Phase 3: Policy (Months 6-9)
Define and enforce standards:
Machine Identity Policy:
├── TLS Certificates
│ ├── Maximum validity: 90 days (public), 1 year (internal)
│ ├── Minimum key size: ECDSA P-256 or RSA 2048
│ ├── Approved CAs: Let's Encrypt (public), Vault PKI (internal)
│ ├── Renewal: Automated (ACME/cert-manager) — no manual renewal
│ └── Monitoring: Alert at 30, 14, 7 days before expiry
├── SSH Keys
│ ├── Algorithm: Ed25519 only
│ ├── Maximum age: 12 months
│ ├── Passphrase: Required for interactive keys
│ ├── Shared keys: Prohibited
│ └── Target: Migrate to SSH certificates within 18 months
├── API Tokens
│ ├── Maximum lifetime: 90 days (rotate quarterly)
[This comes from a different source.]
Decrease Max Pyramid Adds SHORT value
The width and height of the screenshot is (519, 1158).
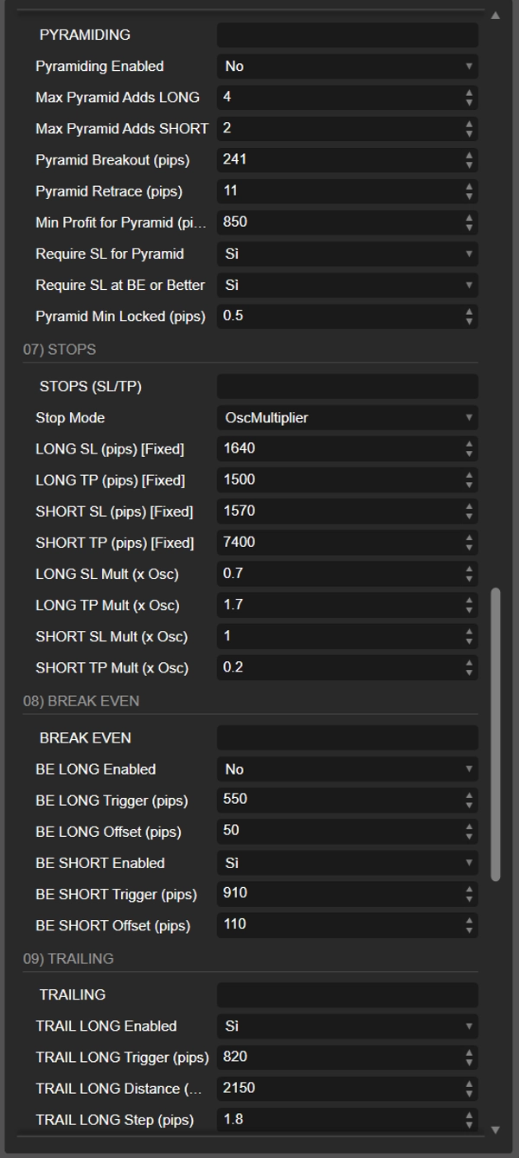point(469,133)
│ ├── Storage: Secrets manager only (never in code/config)
│ ├── Scope: Minimum necessary permissions
│ └── Audit: Log all usage, alert on anomalies
└── Service Accounts
├── Naming convention: svc-{team}-{purpose}
├── Permissions: Least privilege, reviewed quarterly
├── Credentials: Short-lived where possible (workload identity)
└── Offboarding: Disable when associated service is decommissioned
Phase 4: Automation (Months 9-12)
Automate lifecycle operations:
- Certificate renewal: ACME, cert-manager, CLM platform
- SSH key rotation: Ansible with exclusive authorized_keys, or SSH certificates
- API token rotation: Secrets manager with TTL-based expiry
- Service account credential rotation: Cloud-native workload identity (no static credentials)
- Offboarding: Tie credential decommissioning to service lifecycle (delete service → revoke credentials)
Phase 5: Monitoring and Governance (Ongoing)
- Expiry monitoring: Alert before any credential expires
- Usage monitoring: Detect unused credentials (candidates for removal)
- Anomaly detection: Alert on credentials used from unexpected locations/times
- Compliance reporting: Generate evidence for auditors (inventory, rotation history, access reviews)
- Quarterly reviews: Review all machine identities, confirm ownership, validate necessity
The Organizational Question
The biggest barrier to machine identity management isn’t technical — it’s organizational. Who owns this program?
| Option | Pros | Cons |
|---|---|---|
| Security team | Understands risk, drives compliance | May lack operational context |
| Infrastructure/Platform team | Operates the systems, understands dependencies | May deprioritize vs feature work |
| IAM team (extended scope) | Already manages human identities, has governance processes | May lack technical depth for certificates/keys |
| Dedicated Machine Identity team | Focused, accountable | Requires headcount investment |
Recommendation: Extend the IAM team’s scope to include machine identities. They already have the governance muscle (policies, reviews, audits). They need technical support from infrastructure/security for implementation. The worst option: nobody owns it (current state at most organizations).
FAQ
Q: Where do I start if I have zero visibility today? A: Start with TLS certificates — they’re the most visible (network-scannable) and have the most immediate risk (expiry = outage). Run a network scan across all your IP ranges on port 443. That single action will reveal certificates you didn’t know existed.
Q: How do I justify the investment to leadership? A: Calculate the cost of your last certificate outage (or estimate one). Multiply by the probability of recurrence (67% of organizations have one per year). Compare to the cost of a CLM platform + operational time. The ROI is usually obvious.
Q: Should I buy a platform or build with open-source tools? A: For TLS certificates: cert-manager (K8s) + ACME (traditional) covers most automation needs for free. For SSH keys: Ansible + SSH certificates (Smallstep/Vault) works. For unified visibility across all identity types: you likely need a platform (commercial CLM/machine identity solution). Build for automation, buy for visibility.
Q: How long does it take to get to a mature state? A: Visibility (inventory): 1-3 months. Basic automation (cert renewal): 3-6 months. Full governance (policy, ownership, reviews): 12-18 months. The key: start with visibility. Everything else builds on knowing what you have.